A segunda experiência já envolve uma indústria de café italiana, a Illy Caffè, que atua nos Estados de Minas Gerais, São Paulo e Espírito Santo. Neste caso, trata-se de uma empresa que compra café dos produtores e que buscava agregar qualidade. Diante do corpo e do sabor adocicado do café brasileiro, a empresa se instalou no País no fim dos anos 80.
“O problema é que, nesse período, a qualidade do nosso café não atendia à demanda internacional, não era bom o suficiente, então em 1991 eles começaram a promover um concurso para os melhores cultivadores do Brasil, como uma forma de encontrar o produto que correspondesse ao padrão de excelência que estavam precisando”.

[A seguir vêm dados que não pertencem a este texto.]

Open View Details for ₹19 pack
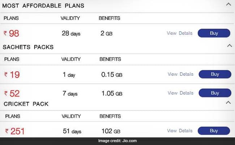Viewport: 235px width, 145px height. tap(180, 74)
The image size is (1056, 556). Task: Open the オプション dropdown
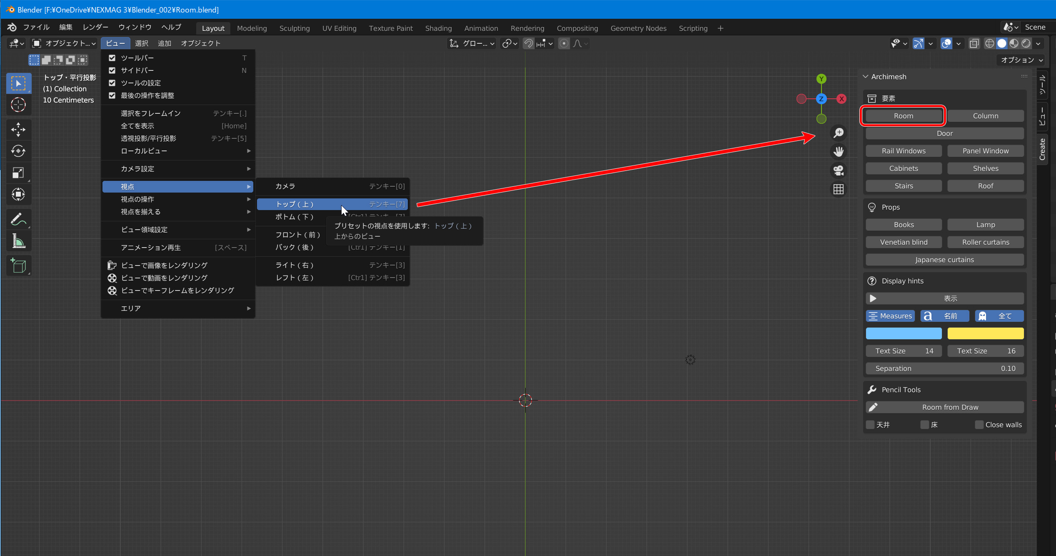1021,60
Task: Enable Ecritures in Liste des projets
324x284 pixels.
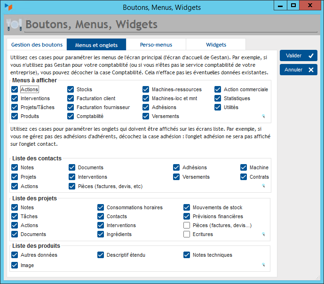Action: coord(187,234)
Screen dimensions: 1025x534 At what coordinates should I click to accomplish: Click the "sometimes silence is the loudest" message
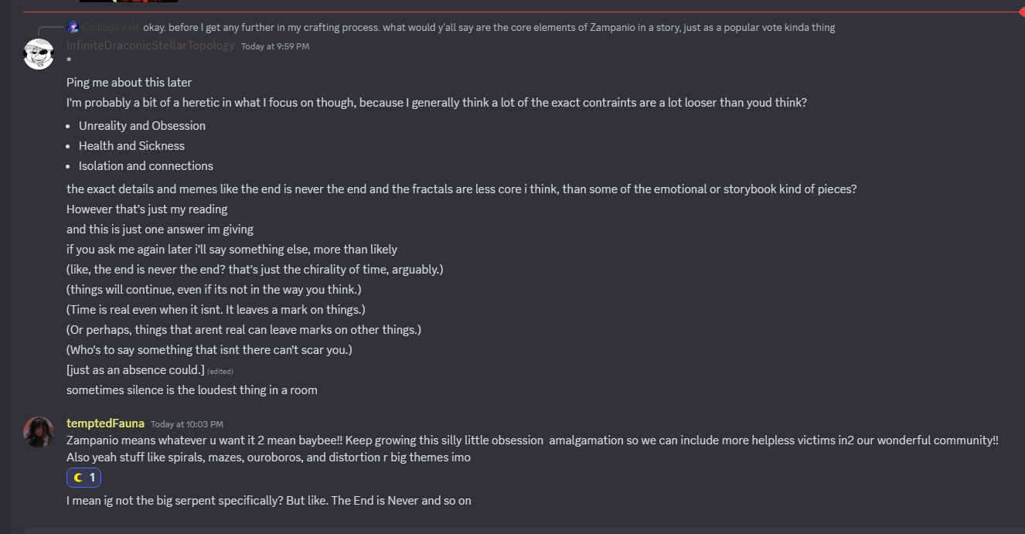coord(192,390)
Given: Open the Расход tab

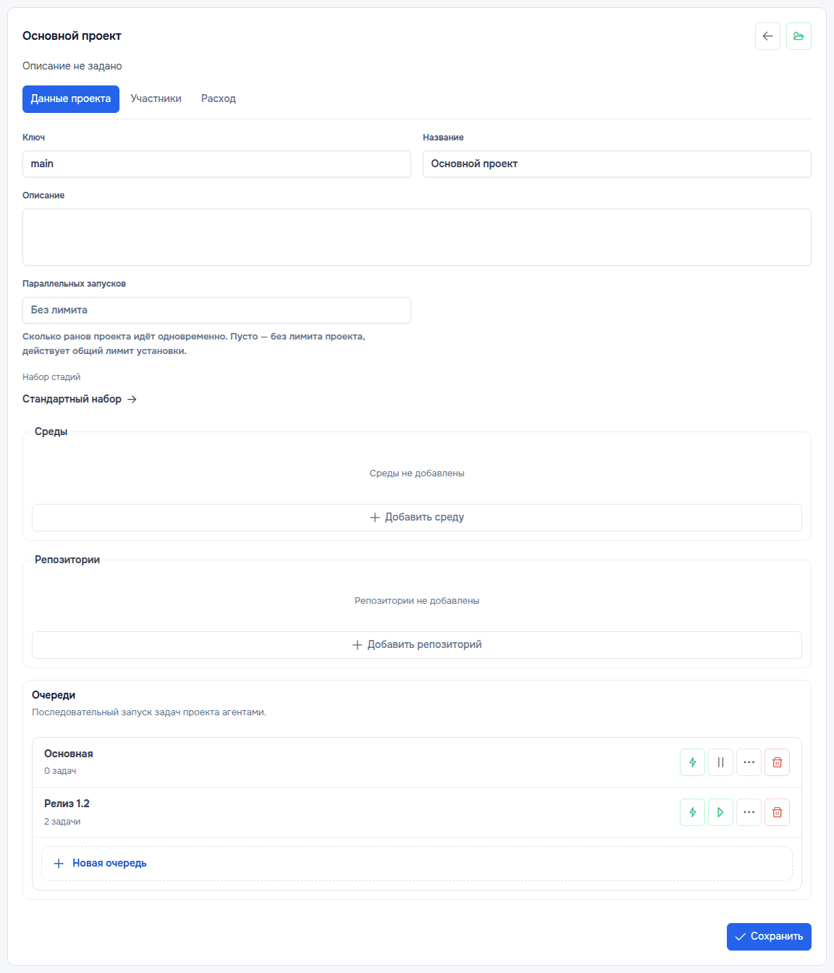Looking at the screenshot, I should point(219,99).
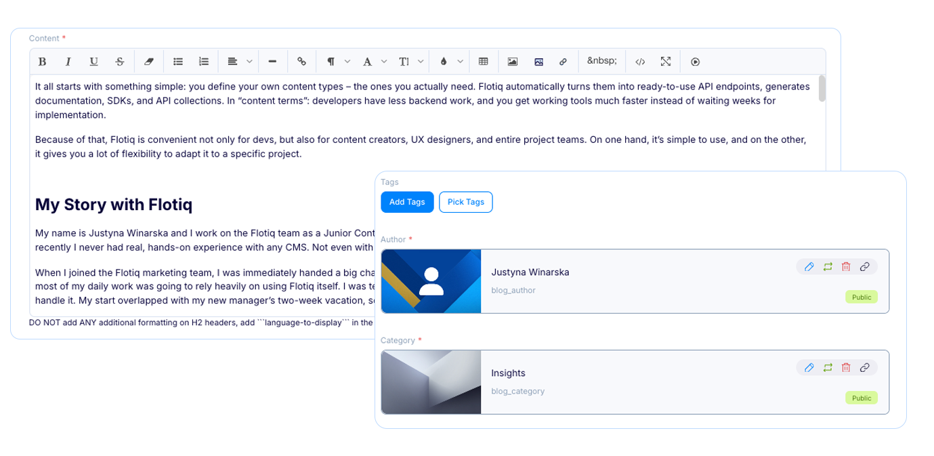This screenshot has height=456, width=934.
Task: Toggle bold formatting in the editor toolbar
Action: pyautogui.click(x=42, y=62)

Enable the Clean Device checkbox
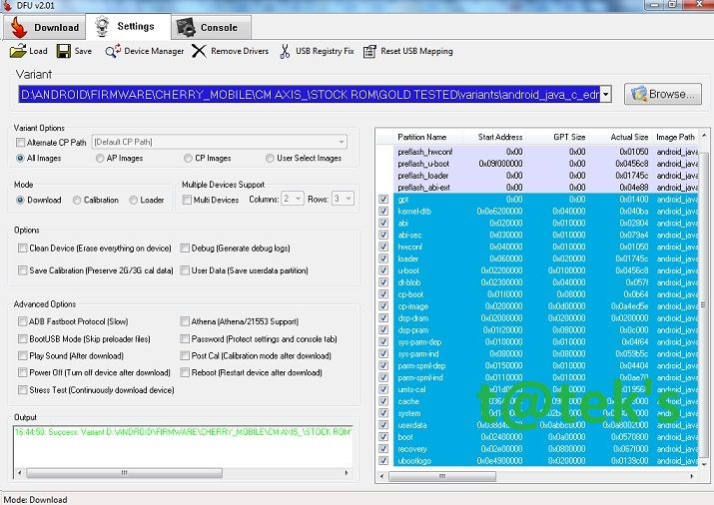click(23, 248)
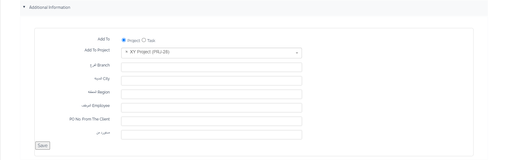Click the Employee field label
This screenshot has height=160, width=507.
click(x=96, y=106)
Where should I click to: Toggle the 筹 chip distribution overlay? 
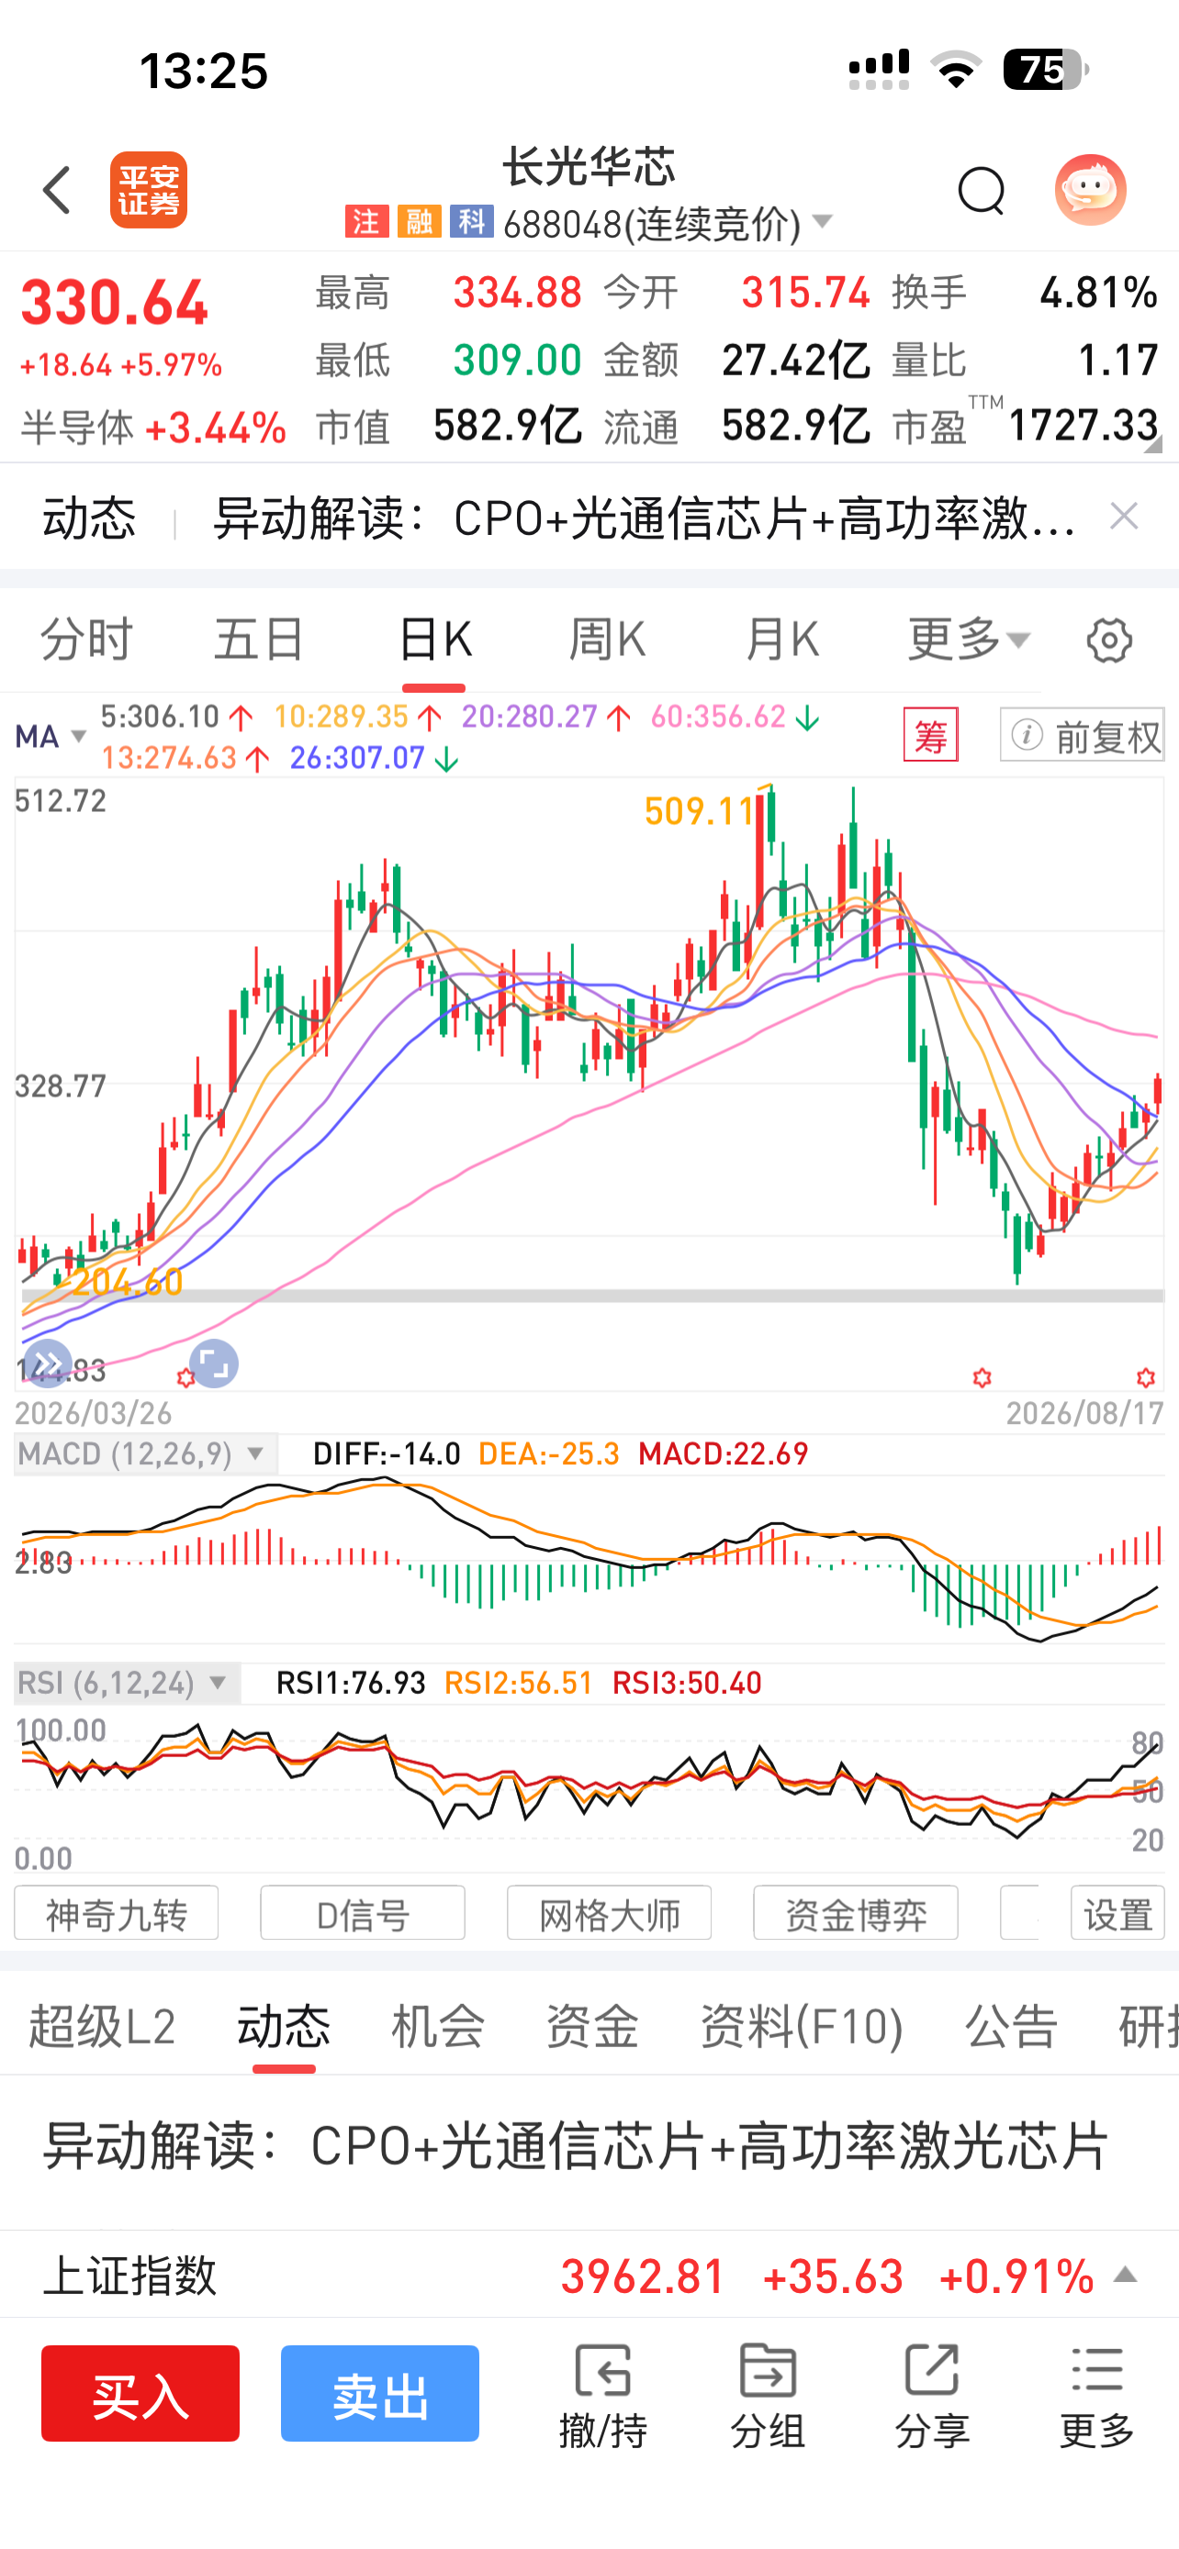coord(931,735)
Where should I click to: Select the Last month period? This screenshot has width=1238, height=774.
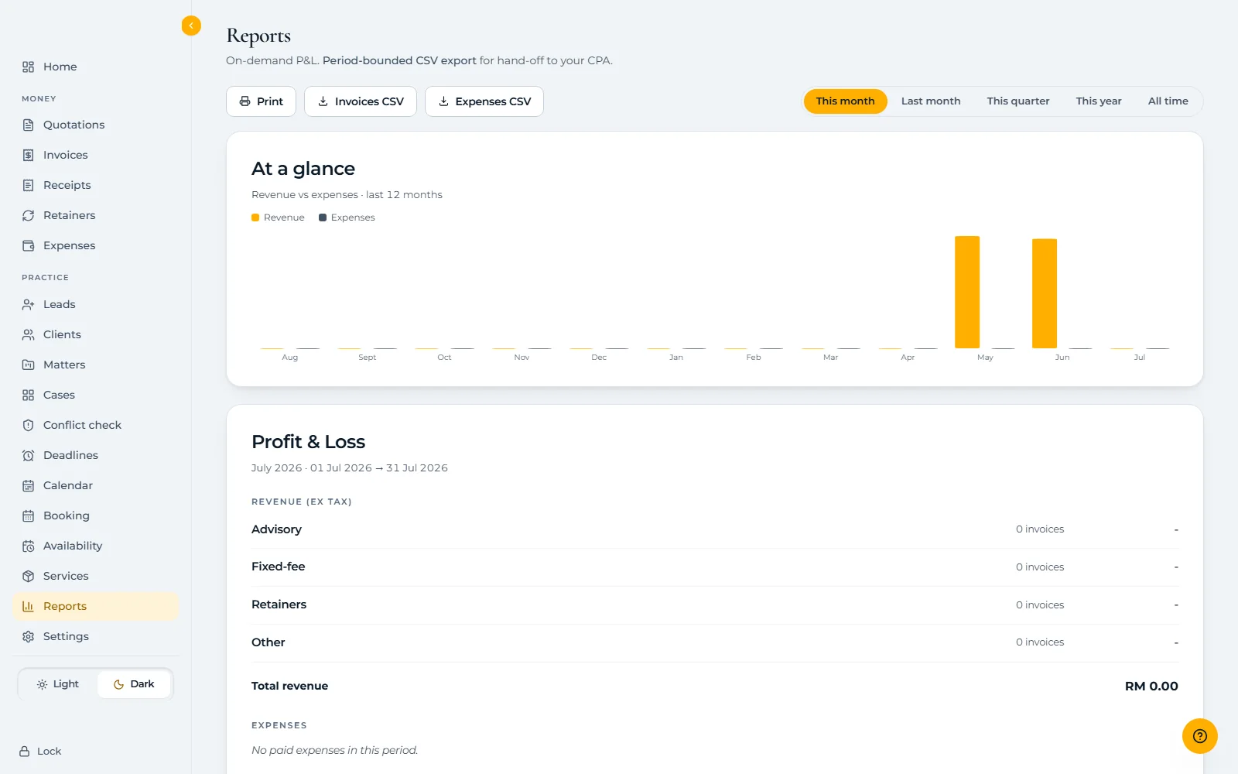[931, 101]
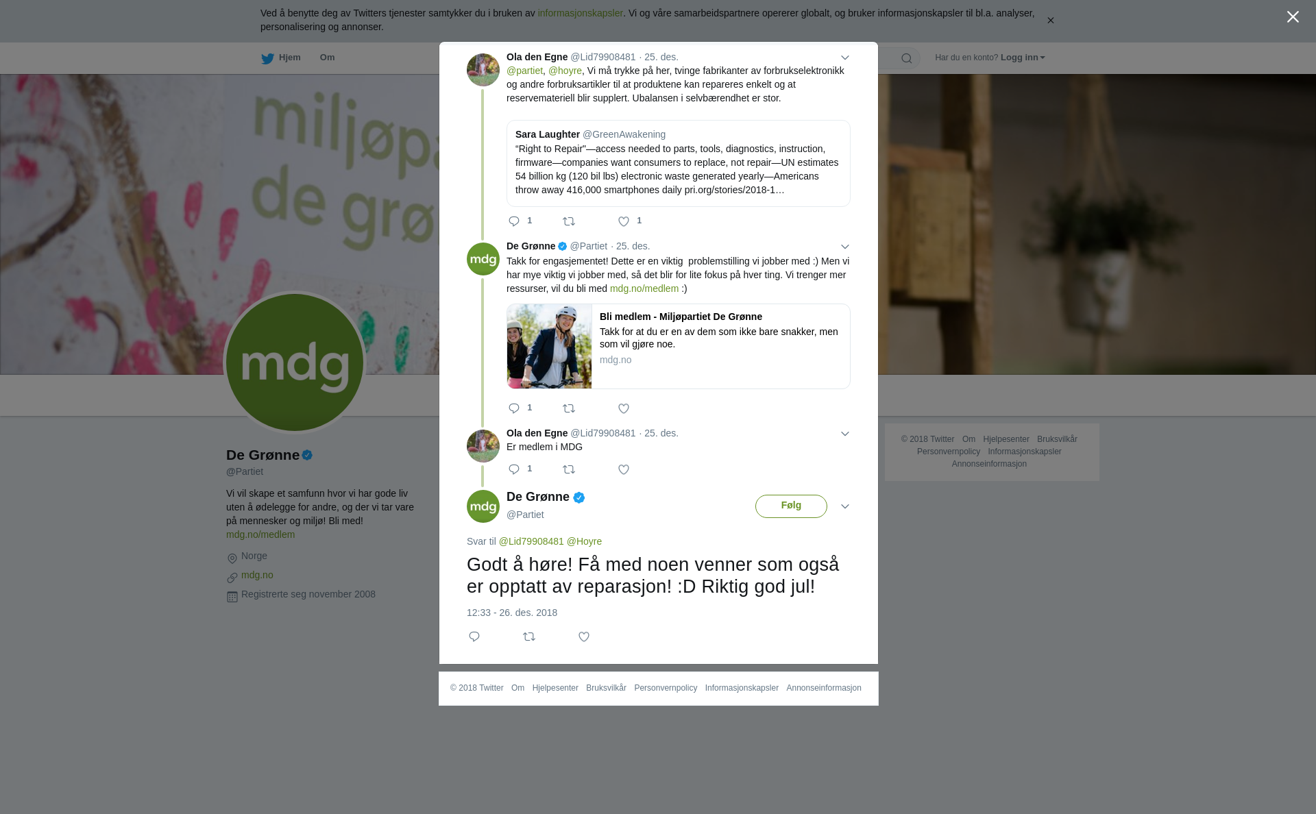The height and width of the screenshot is (814, 1316).
Task: Open the mdg.no/medlem link in tweet
Action: (x=644, y=288)
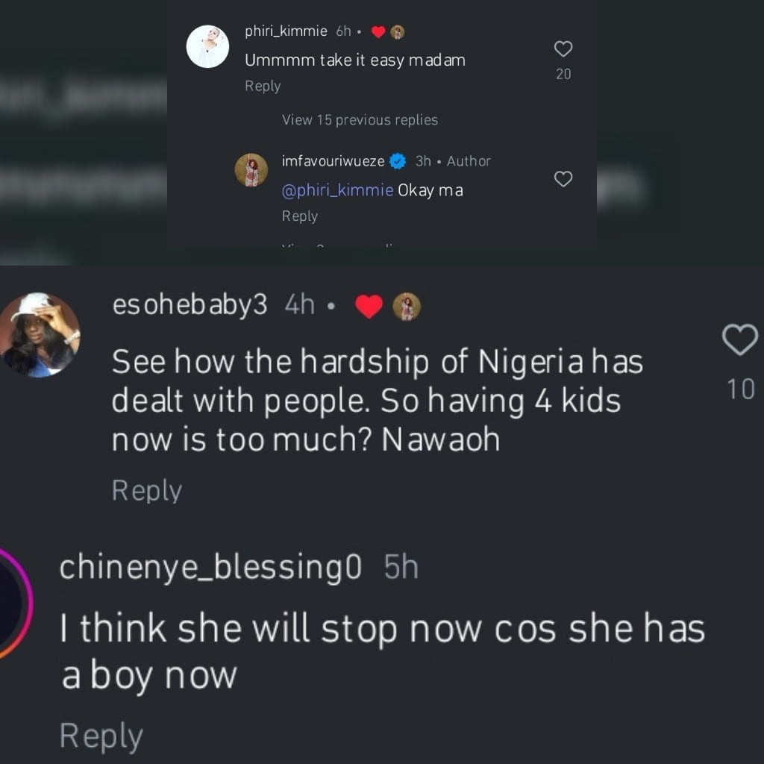Like esohebaby3's comment with the heart
This screenshot has height=764, width=764.
[x=740, y=340]
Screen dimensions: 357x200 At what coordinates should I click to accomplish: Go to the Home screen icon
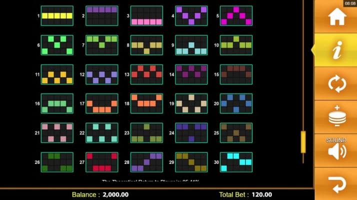pos(337,18)
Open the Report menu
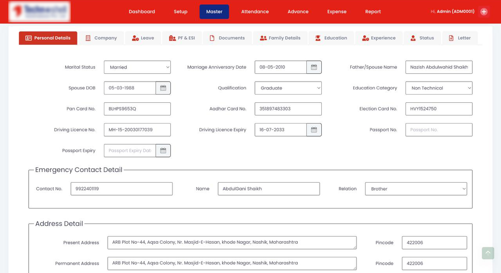 coord(373,11)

O concurso deu origem ao Prêmio Ernesto Illy para a Qualidade do café Expresso, realizado anualmente. “Na época foi uma ideia inovadora, pois o prêmio passou a ser um indutor de mudança na cadeia produtiva. Os produtores dos cafés premiados passavam a ser fornecedores da empresa, e por outro lado havia um esforço para melhorar a qualidade do café a fim de competir no concurso, o que representava um avanço para os cafeicultores independente se ganhassem”.
A terceira experiência ocorre no município mineiro de Poço Fundo, em que um produtor rural reuniu um grupo de cafeicultores para vender café com o selo Fair Trade (tradução de comércio justo, em português). O Fair Trade é um movimento que busca dar uma remuneração justa para os que estão na ponta da cadeia produtiva, permitindo um desenvolvimento sustentável. “Este foi o primeiro local no Brasil a obter o selo. É estabelecido anualmente um preço justo para a saca de café desses produtores, bem acima do valor de mercado, permitindo uma melhora na condição de vida dos cafeicultores”.